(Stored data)
--- START ---

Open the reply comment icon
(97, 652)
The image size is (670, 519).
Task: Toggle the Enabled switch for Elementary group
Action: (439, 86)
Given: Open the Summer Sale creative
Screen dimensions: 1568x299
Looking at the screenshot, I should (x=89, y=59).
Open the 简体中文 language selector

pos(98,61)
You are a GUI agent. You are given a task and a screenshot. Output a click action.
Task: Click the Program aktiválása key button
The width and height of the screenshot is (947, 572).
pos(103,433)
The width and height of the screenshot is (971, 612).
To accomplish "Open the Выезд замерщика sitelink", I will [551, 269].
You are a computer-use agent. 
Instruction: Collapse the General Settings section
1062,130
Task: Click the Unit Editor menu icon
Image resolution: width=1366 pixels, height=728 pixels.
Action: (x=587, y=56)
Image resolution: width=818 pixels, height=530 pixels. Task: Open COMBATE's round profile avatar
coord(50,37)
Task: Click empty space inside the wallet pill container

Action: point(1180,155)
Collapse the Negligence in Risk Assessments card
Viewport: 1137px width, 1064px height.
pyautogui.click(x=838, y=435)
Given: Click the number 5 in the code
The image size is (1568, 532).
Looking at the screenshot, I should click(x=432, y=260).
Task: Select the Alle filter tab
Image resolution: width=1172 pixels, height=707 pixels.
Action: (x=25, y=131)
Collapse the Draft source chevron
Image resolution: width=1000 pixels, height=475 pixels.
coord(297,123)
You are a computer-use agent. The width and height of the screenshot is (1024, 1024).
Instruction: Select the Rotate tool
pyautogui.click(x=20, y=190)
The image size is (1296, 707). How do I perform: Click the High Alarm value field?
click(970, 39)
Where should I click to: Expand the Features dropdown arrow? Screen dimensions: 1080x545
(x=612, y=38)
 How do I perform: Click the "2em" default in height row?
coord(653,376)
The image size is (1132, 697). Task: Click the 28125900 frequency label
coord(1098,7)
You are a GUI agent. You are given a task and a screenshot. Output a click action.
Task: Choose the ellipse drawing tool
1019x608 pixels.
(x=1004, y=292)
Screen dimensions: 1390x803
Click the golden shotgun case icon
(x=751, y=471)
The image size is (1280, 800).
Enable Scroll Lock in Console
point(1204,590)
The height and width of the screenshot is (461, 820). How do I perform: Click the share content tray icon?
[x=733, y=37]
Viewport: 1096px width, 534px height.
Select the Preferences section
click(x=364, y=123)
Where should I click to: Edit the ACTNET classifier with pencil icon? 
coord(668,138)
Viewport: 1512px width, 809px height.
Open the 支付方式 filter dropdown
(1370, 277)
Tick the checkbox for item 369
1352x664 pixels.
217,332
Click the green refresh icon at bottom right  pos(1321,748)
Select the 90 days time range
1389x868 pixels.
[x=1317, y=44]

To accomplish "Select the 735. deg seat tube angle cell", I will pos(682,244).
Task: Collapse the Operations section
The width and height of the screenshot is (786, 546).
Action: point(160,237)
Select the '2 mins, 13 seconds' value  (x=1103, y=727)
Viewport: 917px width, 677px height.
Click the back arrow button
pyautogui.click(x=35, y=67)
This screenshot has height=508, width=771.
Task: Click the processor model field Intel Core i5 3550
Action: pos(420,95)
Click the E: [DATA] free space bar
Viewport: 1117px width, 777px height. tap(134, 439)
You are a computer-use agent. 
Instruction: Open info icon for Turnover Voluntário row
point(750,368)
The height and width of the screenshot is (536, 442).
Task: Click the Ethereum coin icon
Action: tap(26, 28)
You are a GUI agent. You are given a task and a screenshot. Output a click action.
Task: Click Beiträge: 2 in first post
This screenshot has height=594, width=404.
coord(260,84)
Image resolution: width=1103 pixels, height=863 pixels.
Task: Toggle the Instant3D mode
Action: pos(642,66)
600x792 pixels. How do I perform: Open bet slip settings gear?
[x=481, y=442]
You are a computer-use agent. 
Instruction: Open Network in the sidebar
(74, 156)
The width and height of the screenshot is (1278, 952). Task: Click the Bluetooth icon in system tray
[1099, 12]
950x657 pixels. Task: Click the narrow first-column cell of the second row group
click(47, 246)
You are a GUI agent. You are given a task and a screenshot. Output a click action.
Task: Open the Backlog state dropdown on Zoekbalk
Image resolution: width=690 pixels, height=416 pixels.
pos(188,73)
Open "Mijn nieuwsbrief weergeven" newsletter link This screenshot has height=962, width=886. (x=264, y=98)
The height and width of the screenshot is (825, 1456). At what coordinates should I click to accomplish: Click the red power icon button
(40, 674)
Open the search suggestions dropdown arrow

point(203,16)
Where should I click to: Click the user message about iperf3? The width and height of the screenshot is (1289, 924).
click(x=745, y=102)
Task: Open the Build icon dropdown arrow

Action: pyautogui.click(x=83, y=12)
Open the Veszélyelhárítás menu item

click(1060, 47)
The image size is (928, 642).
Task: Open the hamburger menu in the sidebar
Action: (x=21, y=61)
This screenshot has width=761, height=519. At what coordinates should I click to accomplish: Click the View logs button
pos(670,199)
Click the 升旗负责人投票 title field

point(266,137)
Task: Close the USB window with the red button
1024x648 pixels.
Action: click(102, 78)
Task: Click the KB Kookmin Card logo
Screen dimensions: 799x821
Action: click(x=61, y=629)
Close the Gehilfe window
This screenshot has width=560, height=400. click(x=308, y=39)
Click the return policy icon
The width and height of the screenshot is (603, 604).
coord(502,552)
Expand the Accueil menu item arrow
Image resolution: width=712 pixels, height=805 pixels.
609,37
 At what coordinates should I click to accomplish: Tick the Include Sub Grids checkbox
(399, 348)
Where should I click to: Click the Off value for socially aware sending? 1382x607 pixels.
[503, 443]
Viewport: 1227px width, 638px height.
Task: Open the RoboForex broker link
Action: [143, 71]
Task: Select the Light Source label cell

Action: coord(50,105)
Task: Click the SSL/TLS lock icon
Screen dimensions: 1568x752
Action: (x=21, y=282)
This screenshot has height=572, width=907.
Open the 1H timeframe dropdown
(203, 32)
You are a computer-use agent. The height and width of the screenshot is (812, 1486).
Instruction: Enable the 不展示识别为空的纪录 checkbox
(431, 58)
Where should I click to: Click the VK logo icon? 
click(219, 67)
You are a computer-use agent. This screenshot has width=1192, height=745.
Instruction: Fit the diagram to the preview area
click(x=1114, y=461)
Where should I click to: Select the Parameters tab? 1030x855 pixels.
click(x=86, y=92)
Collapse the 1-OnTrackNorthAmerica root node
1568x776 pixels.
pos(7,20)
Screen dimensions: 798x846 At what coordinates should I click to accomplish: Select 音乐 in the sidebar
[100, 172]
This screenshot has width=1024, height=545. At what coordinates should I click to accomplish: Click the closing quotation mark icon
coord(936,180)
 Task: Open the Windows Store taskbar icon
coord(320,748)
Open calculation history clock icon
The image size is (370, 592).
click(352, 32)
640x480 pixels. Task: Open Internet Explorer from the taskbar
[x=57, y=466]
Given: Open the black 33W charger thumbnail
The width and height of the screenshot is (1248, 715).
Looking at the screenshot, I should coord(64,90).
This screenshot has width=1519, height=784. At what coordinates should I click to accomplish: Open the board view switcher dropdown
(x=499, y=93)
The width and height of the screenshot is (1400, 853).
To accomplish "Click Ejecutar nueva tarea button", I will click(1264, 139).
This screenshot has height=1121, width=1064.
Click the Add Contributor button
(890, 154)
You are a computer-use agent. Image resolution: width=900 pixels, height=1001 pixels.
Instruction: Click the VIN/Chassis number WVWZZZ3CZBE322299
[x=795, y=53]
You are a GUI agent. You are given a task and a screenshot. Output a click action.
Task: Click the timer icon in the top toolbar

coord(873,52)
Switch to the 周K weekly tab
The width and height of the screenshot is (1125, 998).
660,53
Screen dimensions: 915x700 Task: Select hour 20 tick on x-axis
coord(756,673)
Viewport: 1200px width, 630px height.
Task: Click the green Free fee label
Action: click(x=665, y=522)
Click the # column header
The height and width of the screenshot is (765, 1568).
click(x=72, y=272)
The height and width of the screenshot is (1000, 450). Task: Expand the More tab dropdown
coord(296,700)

--- END ---

- [PROMPT] Quote only the stretch of lines that starts the data above and ends with the line containing "Given: Click the number 5 in the code", both included.

- [RESULT FOR THIS TASK]
Open the reply comment icon
(97, 652)
The image size is (670, 519).
Task: Toggle the Enabled switch for Elementary group
Action: (439, 86)
Given: Open the Summer Sale creative
Screen dimensions: 1568x299
Looking at the screenshot, I should (x=89, y=59).
Open the 简体中文 language selector

pos(98,61)
You are a GUI agent. You are given a task and a screenshot. Output a click action.
Task: Click the Program aktiválása key button
The width and height of the screenshot is (947, 572).
pos(103,433)
The width and height of the screenshot is (971, 612).
To accomplish "Open the Выезд замерщика sitelink", I will [551, 269].
You are a computer-use agent. 
Instruction: Collapse the General Settings section
1062,130
Task: Click the Unit Editor menu icon
Image resolution: width=1366 pixels, height=728 pixels.
Action: (x=587, y=56)
Image resolution: width=818 pixels, height=530 pixels. Task: Open COMBATE's round profile avatar
coord(50,37)
Task: Click empty space inside the wallet pill container

Action: point(1180,155)
Collapse the Negligence in Risk Assessments card
Viewport: 1137px width, 1064px height.
pyautogui.click(x=838, y=435)
Given: Click the number 5 in the code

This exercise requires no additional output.